From director Chris Smith and screenplay writer Jon Karmen comes the documentary “Operation Varsity Blues: The College Admissions Scandal,” which details the inside of Rick Singer’s  “side-door” approach to help wealthy and affluent parents get their children into top universities across the United States.

This Netflix original premiered two years after the scandal broke and stars Matthew Medine as Singer in the dramatic reenactment of the buildup and climax of this case. Singer’s “side door” is his process of getting these kids into schools disguised as athletic recruits for sports they do not play.  

Amongst the typical interviews with reporters, former clients of Singer, admissions officers and b-roll of press videos of those indicted at court hearings, this documentary has two unique aspects to it: the interwoven video submissions of high school and college students offering their take on the whole scandal and the reenactments of the scandal with actors cast as key players – clients, coaches, admissions offers, and Singer.

The video submissions are heartfelt and personal, with each subject expressing his or her grievances with the whole scandal. The film even began showing home videos of seniors getting accepted into college. These two components were unique and made the film more enjoyable.

For the dramatic reenactment, the phone calls shown are verbatim to the calls that transpired between Singer and his clients, since the FBI had his phone tapped for a while. The film has many cuts to a reenactment of an unnamed FBI agent reacting to these calls.

However, these reenactments do not land well. To the viewer, it feels like they are watching a Lifetime movie. This film is meant to incite anger at the injustice of this scandal, yet the dramaticized calls on numerous sprawling estates, standardized tests and eventual arrests, distract from the overall message.

What was done well was who the filmmakers chose to include as interviewees. For instance, the documentary includes many interviews with John Vandemoer, the ex-head coach of the Stanford sailing program. Vandemoer accepted Singer’s donations to the Stanford sailing program in exchange for spots on the team, eventually leading him to plead guilty to conspiracy to commit racketeering for arranging bribes of $110,000 and $160,000.

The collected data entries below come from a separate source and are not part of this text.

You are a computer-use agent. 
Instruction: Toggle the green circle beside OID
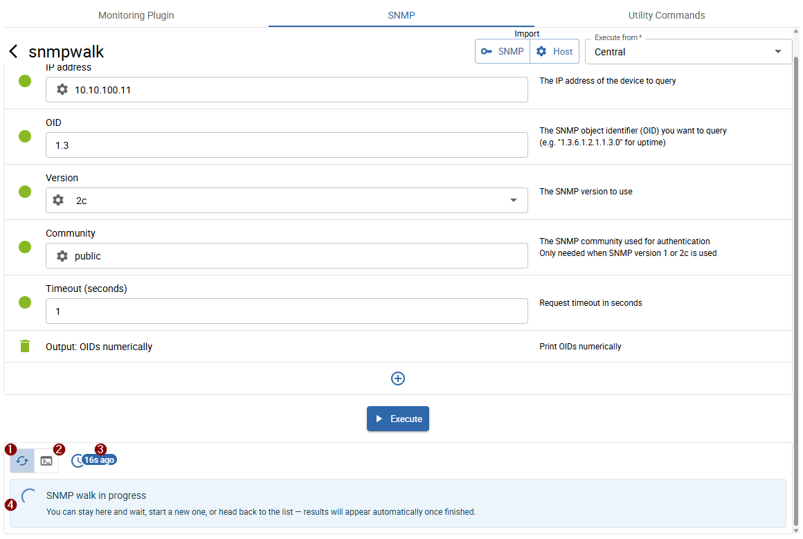[25, 136]
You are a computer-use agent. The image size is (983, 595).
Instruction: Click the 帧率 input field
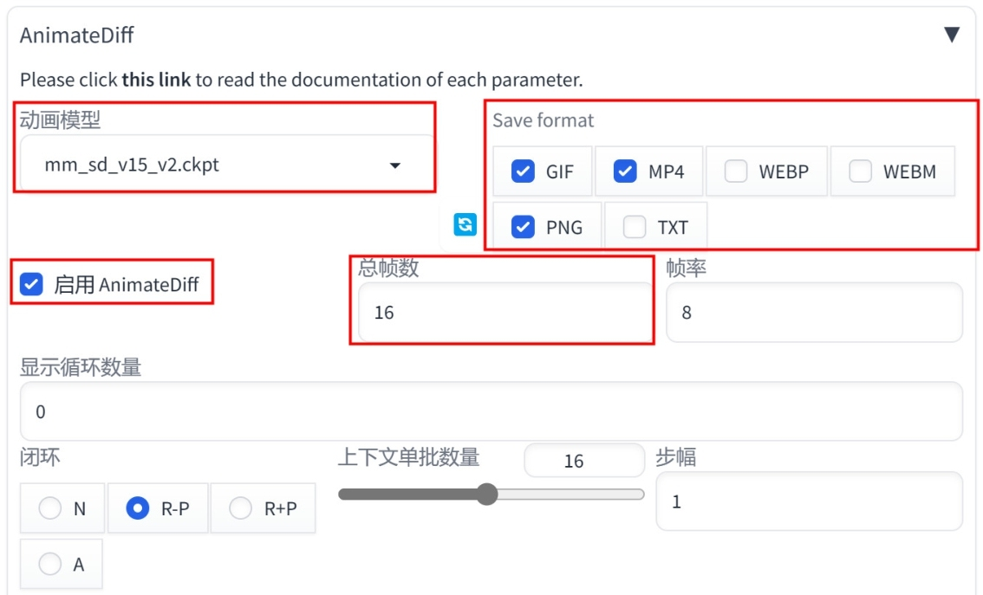pyautogui.click(x=814, y=312)
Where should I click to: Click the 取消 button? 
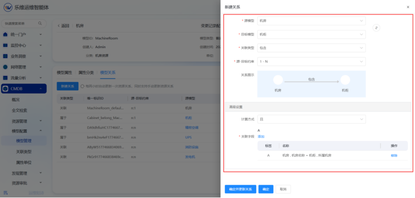[x=283, y=190]
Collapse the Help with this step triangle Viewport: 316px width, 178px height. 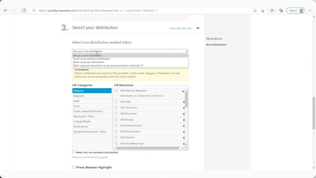(198, 29)
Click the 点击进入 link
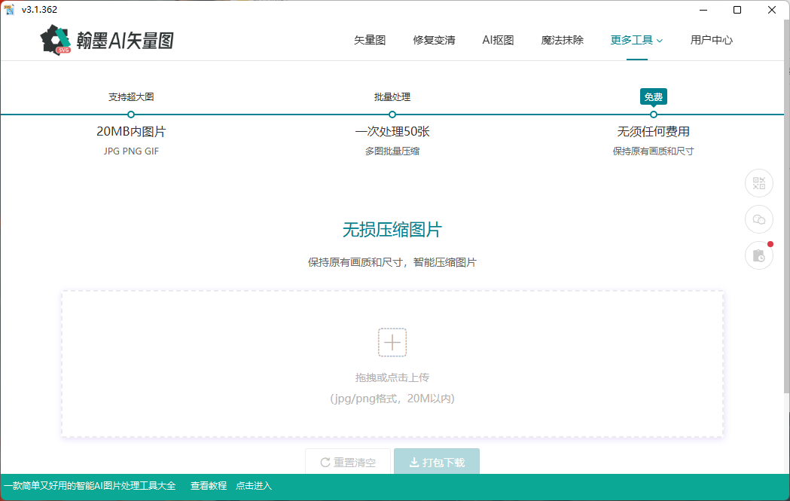 [x=254, y=486]
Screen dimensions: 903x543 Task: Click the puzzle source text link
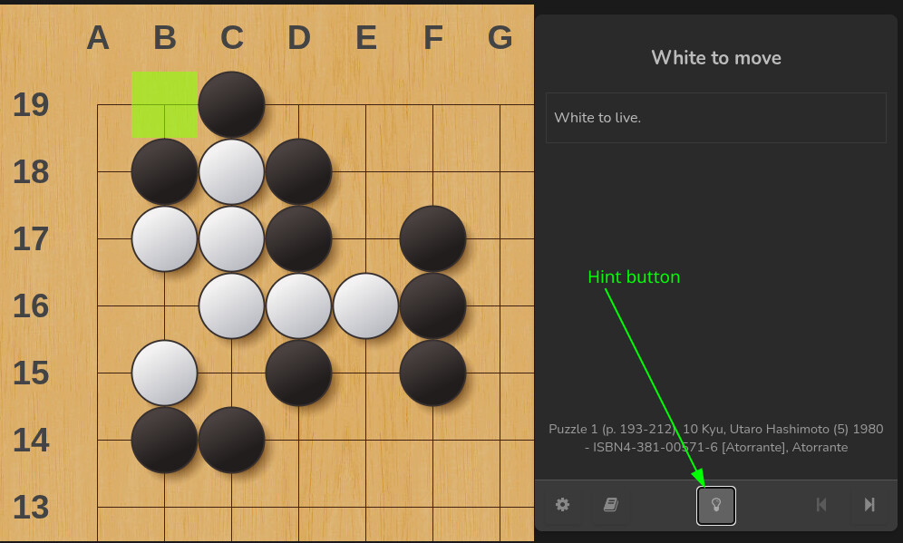coord(716,438)
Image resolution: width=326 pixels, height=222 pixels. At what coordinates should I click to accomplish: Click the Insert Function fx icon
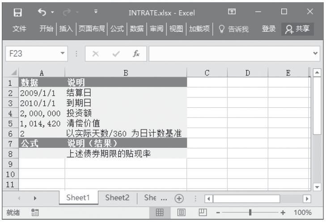tap(135, 53)
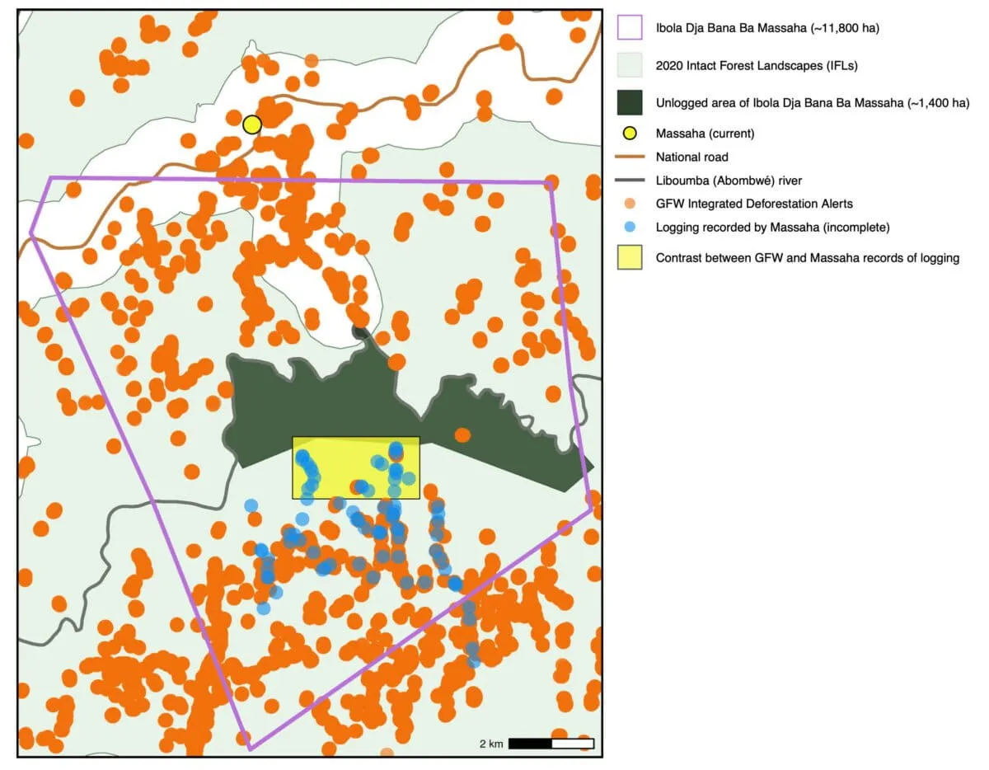The height and width of the screenshot is (770, 989).
Task: Click the black and white scale bar
Action: tap(551, 744)
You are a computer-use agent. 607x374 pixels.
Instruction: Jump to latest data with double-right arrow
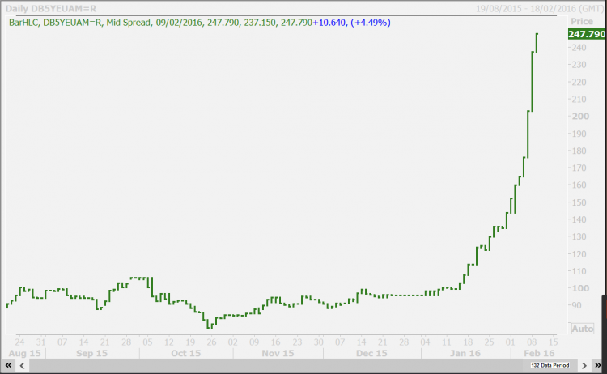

Unlike the other coaches and administrators caught in this operation, Vandemoer did not enrich himself personally, just the program he’d been coaching for over a decade. His testament does a good job of nailing Singer as apathetic and infuriating. 

Another standout in this film is Akil Bello, a test prep expert, and his series of interviews and comments throughout the duration. His main sentiment is that these wealthy people chose to cheat their kids into college, when they already had so many resources at their disposal. While Singer’s “side door” may be temporarily closed, “back doors” still exist as a means for wealthy parents to donate money to schools in exchange for possible acceptance.

Overall, “Operation Varsity Blues: The College Admissions Scandal” does a fine job of explaining Singer’s operation, but likely on scratches the surface of the other “side door” approaches occurring.